Princeton Review ranks TCU among schools with least ‘Race/Class Interaction’.


    The Princeton Review ranked TCU #15 on this year’s “Little Race/Class Interaction” list.

    Providence College in Rhode Island topped the list.

    The list highlighted schools that did not have students with a wide variety of racial backgrounds and generally came from the same social class.

    Information from online student surveys helped place schools accordingly on the Princeton Review’s lists. University administrative contacts for each school surveyed were notified, and could choose to inform the student body of the online survey or allow Princeton Review employees to hand out paper surveys on campus.

    The four-section online survey contained open-ended questions, in which students submit narrative responses, and multiple-choice questions. For example, a student may answer the question “How many out-of-class hours do you spend studying each day?” on a five-point scale starting at zero hours per day.

    Once the surveys have been completed, the Princeton Review assigns scores to each college and begins the comparison process.
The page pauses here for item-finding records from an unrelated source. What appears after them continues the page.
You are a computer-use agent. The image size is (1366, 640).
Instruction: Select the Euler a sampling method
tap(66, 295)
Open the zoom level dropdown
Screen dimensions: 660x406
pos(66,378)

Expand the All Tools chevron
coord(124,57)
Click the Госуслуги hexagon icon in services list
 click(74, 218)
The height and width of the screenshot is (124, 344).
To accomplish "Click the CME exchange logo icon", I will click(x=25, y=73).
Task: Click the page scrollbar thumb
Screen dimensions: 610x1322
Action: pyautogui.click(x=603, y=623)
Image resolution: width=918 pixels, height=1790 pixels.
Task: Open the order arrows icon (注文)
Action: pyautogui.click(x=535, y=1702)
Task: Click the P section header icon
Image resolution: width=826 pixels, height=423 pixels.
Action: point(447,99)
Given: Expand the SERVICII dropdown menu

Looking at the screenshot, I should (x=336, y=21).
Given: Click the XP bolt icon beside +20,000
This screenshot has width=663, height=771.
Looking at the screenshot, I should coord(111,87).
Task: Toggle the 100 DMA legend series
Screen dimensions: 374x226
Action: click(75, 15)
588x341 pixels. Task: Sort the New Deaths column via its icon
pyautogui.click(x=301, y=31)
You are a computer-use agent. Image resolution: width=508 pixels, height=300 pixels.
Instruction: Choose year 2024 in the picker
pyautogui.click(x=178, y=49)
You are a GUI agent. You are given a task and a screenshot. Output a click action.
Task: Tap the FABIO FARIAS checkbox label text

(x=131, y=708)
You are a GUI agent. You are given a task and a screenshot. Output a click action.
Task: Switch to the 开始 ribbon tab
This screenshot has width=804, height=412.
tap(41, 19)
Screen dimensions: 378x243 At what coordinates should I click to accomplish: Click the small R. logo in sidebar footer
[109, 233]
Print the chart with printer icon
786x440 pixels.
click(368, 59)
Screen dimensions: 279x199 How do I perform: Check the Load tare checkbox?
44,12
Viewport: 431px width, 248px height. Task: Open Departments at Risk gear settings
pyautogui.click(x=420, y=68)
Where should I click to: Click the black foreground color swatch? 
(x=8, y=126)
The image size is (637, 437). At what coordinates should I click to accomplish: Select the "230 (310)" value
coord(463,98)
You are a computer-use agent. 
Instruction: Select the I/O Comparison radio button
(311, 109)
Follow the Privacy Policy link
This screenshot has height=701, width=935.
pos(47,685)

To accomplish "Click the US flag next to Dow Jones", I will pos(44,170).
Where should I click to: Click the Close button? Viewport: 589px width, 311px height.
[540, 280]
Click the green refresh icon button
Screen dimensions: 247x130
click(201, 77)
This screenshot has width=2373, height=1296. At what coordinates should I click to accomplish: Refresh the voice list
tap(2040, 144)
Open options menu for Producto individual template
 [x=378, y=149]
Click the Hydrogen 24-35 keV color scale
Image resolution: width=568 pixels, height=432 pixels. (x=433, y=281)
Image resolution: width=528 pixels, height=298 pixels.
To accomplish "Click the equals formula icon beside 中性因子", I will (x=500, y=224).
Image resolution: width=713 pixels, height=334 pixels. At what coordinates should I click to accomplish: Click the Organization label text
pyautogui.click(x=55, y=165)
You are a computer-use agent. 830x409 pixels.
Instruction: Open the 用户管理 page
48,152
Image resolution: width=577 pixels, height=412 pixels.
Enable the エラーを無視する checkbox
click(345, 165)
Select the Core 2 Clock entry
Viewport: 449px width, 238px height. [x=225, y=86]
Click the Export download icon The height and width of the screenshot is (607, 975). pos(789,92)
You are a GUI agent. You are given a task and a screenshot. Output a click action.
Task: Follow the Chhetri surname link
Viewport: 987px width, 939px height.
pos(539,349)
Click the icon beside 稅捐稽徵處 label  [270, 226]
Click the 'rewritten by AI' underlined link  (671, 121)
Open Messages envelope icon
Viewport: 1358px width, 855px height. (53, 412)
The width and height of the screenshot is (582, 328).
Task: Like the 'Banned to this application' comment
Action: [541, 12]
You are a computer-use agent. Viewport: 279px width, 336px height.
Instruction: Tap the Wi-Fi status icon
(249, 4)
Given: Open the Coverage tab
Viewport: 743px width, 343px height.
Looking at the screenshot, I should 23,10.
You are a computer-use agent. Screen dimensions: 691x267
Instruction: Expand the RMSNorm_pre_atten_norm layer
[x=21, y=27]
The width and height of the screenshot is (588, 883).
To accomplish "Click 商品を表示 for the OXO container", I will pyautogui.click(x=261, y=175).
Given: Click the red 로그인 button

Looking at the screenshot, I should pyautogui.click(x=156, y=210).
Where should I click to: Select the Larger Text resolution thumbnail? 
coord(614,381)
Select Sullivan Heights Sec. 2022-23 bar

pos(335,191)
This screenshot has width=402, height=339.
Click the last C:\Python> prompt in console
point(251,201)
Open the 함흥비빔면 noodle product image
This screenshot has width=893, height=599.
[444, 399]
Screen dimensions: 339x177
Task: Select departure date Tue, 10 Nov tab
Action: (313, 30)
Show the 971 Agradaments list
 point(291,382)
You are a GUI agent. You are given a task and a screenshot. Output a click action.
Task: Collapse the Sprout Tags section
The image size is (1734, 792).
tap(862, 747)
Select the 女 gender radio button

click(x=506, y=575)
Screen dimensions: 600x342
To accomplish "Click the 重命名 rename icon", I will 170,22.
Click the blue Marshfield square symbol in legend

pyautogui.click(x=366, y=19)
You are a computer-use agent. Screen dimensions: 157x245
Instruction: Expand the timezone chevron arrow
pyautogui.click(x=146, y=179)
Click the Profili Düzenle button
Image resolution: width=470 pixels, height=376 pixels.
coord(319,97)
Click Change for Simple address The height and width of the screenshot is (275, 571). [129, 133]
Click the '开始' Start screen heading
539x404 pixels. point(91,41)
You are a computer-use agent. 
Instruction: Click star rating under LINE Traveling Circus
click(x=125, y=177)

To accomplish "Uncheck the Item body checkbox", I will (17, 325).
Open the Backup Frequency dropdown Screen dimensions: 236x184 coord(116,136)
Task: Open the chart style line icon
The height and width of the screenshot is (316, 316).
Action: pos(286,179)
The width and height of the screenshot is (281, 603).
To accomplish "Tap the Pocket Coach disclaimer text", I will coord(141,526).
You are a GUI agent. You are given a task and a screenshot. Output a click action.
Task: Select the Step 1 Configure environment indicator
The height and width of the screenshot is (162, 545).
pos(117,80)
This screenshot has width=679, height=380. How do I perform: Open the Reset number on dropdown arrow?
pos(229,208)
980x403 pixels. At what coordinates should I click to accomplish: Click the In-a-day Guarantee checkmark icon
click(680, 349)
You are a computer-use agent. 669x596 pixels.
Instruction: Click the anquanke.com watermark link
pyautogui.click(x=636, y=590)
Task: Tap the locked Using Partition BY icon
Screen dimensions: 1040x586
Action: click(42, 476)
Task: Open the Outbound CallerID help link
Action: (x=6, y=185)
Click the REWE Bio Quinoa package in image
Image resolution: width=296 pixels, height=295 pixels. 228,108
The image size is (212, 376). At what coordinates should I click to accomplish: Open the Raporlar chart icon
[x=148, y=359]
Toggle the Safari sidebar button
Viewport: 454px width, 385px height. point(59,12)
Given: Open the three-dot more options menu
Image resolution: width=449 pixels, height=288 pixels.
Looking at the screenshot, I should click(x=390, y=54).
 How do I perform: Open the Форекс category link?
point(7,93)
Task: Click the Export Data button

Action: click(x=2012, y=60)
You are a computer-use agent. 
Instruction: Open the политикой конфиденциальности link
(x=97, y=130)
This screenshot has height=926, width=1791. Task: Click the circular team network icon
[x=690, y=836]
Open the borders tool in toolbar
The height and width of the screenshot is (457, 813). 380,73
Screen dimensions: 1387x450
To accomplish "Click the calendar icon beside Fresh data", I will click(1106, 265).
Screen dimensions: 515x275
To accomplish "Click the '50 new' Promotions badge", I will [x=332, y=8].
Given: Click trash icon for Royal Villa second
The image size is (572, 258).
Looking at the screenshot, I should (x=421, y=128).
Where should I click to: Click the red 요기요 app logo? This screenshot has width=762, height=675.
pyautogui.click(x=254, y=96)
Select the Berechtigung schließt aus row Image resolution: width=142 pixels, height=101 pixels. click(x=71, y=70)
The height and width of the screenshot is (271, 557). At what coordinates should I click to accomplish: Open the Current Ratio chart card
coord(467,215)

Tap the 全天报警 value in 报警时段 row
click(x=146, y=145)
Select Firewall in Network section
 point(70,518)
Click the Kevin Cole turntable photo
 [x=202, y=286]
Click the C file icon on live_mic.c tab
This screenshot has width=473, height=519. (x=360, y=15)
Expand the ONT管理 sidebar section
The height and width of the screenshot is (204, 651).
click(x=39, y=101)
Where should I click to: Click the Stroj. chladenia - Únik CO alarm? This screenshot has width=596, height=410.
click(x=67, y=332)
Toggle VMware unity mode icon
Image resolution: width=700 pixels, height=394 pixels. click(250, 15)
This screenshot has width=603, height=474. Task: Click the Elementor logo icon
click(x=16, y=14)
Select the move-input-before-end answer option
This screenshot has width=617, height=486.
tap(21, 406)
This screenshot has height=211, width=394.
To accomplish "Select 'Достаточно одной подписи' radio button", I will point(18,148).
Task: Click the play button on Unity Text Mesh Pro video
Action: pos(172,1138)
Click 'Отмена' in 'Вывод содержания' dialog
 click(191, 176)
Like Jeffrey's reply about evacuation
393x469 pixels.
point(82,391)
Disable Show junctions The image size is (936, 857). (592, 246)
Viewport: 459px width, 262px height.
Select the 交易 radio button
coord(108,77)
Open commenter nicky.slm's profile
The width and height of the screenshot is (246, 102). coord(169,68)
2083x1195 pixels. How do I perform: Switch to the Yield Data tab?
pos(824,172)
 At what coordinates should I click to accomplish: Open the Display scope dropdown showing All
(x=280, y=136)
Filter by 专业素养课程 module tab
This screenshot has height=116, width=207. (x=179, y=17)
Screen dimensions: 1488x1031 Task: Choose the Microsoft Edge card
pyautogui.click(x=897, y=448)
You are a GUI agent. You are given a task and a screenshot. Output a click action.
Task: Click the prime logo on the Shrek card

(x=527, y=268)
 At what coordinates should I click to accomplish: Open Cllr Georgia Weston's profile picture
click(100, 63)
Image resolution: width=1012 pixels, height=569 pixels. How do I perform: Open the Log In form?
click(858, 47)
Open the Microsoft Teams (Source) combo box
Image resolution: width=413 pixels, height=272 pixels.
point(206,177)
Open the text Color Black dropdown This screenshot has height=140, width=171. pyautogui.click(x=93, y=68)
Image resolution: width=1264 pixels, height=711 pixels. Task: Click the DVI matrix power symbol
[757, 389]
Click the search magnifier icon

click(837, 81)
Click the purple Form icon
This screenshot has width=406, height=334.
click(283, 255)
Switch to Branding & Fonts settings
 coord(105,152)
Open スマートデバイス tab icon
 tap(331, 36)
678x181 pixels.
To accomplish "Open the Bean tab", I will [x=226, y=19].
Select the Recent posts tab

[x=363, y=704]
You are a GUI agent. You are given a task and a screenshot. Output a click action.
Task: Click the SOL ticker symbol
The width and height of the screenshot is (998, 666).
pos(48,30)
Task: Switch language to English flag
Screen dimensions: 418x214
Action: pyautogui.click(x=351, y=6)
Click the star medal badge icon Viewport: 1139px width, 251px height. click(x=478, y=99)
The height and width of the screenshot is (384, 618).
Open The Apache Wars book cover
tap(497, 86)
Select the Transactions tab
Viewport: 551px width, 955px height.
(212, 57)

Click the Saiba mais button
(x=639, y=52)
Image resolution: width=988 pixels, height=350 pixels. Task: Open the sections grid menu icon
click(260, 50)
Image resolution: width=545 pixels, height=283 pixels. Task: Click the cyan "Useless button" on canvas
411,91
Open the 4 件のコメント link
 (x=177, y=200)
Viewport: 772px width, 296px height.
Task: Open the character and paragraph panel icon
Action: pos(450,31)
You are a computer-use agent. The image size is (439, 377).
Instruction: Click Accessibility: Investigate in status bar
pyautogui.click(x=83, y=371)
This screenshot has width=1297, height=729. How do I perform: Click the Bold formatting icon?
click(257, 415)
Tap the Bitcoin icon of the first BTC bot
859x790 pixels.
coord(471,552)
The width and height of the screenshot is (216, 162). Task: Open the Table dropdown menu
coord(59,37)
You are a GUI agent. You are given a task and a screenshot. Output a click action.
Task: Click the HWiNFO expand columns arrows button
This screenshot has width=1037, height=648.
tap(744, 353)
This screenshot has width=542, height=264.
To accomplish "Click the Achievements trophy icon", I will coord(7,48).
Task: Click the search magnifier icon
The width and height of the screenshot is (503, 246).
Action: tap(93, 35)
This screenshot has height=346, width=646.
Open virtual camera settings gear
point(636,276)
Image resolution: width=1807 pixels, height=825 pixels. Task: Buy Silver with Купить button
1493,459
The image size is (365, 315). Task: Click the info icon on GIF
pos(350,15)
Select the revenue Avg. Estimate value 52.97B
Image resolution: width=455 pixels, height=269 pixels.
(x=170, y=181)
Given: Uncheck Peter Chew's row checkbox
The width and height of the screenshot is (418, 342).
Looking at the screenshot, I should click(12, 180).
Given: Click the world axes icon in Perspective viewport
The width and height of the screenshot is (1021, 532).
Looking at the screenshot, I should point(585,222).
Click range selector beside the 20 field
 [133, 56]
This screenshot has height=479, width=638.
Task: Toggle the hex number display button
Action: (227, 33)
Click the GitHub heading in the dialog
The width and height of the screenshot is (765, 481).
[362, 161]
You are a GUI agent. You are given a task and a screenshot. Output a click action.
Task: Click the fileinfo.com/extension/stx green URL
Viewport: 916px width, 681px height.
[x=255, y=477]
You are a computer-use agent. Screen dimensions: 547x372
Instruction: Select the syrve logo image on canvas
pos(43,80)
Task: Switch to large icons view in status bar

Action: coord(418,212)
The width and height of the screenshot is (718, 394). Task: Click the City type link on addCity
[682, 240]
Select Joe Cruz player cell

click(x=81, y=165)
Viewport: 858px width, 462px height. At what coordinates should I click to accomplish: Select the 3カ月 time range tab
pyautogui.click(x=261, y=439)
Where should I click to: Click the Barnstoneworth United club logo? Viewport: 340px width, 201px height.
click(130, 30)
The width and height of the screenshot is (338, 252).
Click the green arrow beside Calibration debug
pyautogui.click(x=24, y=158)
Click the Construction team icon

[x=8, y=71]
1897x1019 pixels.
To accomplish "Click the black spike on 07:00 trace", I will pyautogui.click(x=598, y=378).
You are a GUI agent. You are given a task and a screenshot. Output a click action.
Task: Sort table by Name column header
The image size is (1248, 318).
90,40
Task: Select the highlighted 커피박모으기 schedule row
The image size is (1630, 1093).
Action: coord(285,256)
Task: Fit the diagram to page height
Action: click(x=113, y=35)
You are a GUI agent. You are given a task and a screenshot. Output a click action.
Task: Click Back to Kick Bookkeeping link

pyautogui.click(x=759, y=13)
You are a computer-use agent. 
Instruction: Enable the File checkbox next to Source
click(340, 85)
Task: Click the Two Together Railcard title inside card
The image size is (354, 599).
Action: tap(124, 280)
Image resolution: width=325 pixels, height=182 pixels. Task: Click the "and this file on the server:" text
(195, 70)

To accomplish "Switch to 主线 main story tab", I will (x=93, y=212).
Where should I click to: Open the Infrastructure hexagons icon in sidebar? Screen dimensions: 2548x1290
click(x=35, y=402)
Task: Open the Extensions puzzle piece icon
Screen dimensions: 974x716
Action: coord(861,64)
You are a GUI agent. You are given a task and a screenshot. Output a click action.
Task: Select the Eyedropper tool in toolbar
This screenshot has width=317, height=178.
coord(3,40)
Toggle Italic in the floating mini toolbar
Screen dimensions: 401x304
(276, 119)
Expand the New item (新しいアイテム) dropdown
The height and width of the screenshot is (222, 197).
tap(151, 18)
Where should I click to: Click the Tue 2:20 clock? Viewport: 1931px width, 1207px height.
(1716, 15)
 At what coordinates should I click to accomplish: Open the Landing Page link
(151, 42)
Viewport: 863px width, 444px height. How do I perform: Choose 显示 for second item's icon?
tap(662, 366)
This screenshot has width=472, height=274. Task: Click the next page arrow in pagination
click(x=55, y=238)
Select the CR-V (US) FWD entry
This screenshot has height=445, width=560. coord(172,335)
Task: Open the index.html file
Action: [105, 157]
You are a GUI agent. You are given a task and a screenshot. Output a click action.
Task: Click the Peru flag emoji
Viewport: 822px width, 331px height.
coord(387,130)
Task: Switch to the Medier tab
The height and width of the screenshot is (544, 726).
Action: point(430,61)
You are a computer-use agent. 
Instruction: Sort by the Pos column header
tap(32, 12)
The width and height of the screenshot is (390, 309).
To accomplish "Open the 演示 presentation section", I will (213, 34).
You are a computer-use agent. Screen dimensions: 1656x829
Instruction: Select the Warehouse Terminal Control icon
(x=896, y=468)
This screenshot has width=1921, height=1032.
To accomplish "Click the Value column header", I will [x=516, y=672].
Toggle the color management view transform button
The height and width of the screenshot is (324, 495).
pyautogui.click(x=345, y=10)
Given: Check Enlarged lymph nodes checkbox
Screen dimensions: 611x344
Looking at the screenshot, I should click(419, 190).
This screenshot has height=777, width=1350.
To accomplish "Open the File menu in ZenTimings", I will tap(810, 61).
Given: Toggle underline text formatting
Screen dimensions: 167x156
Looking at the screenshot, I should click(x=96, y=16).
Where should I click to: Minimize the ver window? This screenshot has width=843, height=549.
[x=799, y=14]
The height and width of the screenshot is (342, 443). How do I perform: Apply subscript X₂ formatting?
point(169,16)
In this case, TCU had high enough scores on questions concerning racial and class divides to make it on this year’s “Little Race/Class Interaction” list.

    Graduate student Zach Harrell said he agreed with the rankings at the university level.

    “Compared to other schools, I would say TCU is not that diverse,” Harrell said. “I know we represent most areas of the globe, but most of the students are Caucasian.”

    According to the College Board website, 76 percent of TCU students are white. The Princeton Review listed TCU with 87 minority professors out of 845 total professors, or about 10 percent.
    Harrell, who also earned his undergraduate degree in mathematics at TCU, said he felt his personal experience at TCU included diversity as well.

    “I was part of International Student Association,” Harrell said. “I always interacted with different cultures.”

    Felisha Trevino, a junior nursing student, shared a different opinion on the matter. As the president of Chi Upsilon Sigma, a national Latin sorority, Trevino said she thought TCU provided for students of all backgrounds.

    “It definitely depends on which way you look at it,” Trevino said. “Organization-wise, we are very diverse. We have groups for any personality or any race. If you look only at demographics, however, it’s different.”

    Trevino said she hoped to bring more diversity to the campus. Trevino worked at a local high school where she had the opportunity to mentor students who might want to attend colleges such as TCU.

    “Being Hispanic, I would appreciate having a greater Hispanic community, but I work to bring more Hispanic students to TCU,” she said.

    Despite the high ranking on the “Little Race/Class Interaction” list, the Princeton Review considered TCU a “Best Western College” and ranked the school #8 on the “Major Frat and Sorority Scene” list.

    “For a private, Christian university, I think TCU is trying very hard,” Trevino said. “We don’t want to have a stereotype of what TCU is.”